Tuesday, December 11, 2007

I'll keep my Old Life, thanks

Another tragedy has befallen New Life Church. This time the perpetrator is not a gay male prostitute. No, Matthew Murray is one of their own. The son of devout Christians and a former member of Youth with a Mission.

As is the norm for evangelicals, the story is being presented in the limited language of Christian-ese. "Ms. Assam, as you were advancing toward the gunman firing repeatedly, what was going through your mind?" "I was thinking how awesome and powerful God is, and how happy I am that I was his chosen instrument." Okaaay.

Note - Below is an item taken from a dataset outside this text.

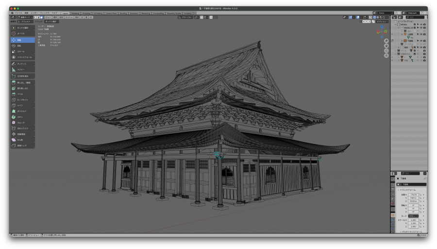Activate the Loop Cut (ループカット) tool
The image size is (437, 249).
coord(22,99)
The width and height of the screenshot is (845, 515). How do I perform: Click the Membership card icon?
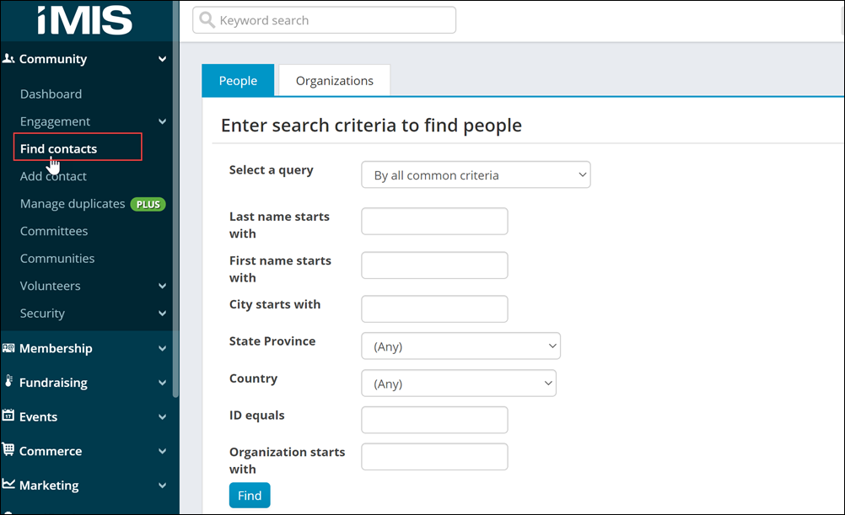pos(8,347)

Let's try again. "Why would a young man raised by devoted Christian parents feel such hatred toward fellow believers?" Permit me to improvise here. Matthew Murray hated Christians because sin had gained a foothold in his life. Or because he didn't have Jesus in his heart. Maybe he didn't actually have a personal relationship with the Lord. Perhaps he was being assailed by Satan and his minions, caught in his own private Armageddon.

I have a thought. Maybe Matthew Murray despised Christians because he'd been isolated from his peers and home schooled (brainwashed) by them. Obviously he was experiencing some emotional turmoil, a common thing really, but instead of being heard, or being helped, he was expected to trust in the Lord because, after all, His ways are higher than our ways. As a young man, when his God-given inclination was to find his separate identity and partake in some earthly delights, he was expected to be a youth with a mission. Go to the ends of the earth and spread the good news of our Lord!

One spin I'm sure we won't hear coming out of Christian mouths in the coming days is the possibility that, like Hurricane Katrina and the AIDS epidemic, the shootings represented God's wrath being poured out on people who claim to know him, to speak for him; people who oppress and repress and judge in his name. There will be no one uttering what many of us in Colorado Springs are thinking. Perhaps Matthew Murray was God's chosen instrument.

1 comment:

Anonymous said...

I find it ironic that evangelical Christians spend millions of the Lord’s dollars attempting to convert native peoples around the globe, yet are content to leave their American brothers and sisters on a path to eternal damnation.

In the Bible Paul, the original evangelist, says, “to the weak I became as weak, that I might win the weak.” Shouldn’t the Christian credo then be “to the intelligent I became as intelligent, that I might win the intelligent”?

Gun-toting evangelicals would do well to avoid publicly crowing about their “awesome and powerful” God in the presence of brain-packing unbelievers. Especially when the blood of young sisters-in-Christ stains His parking lot.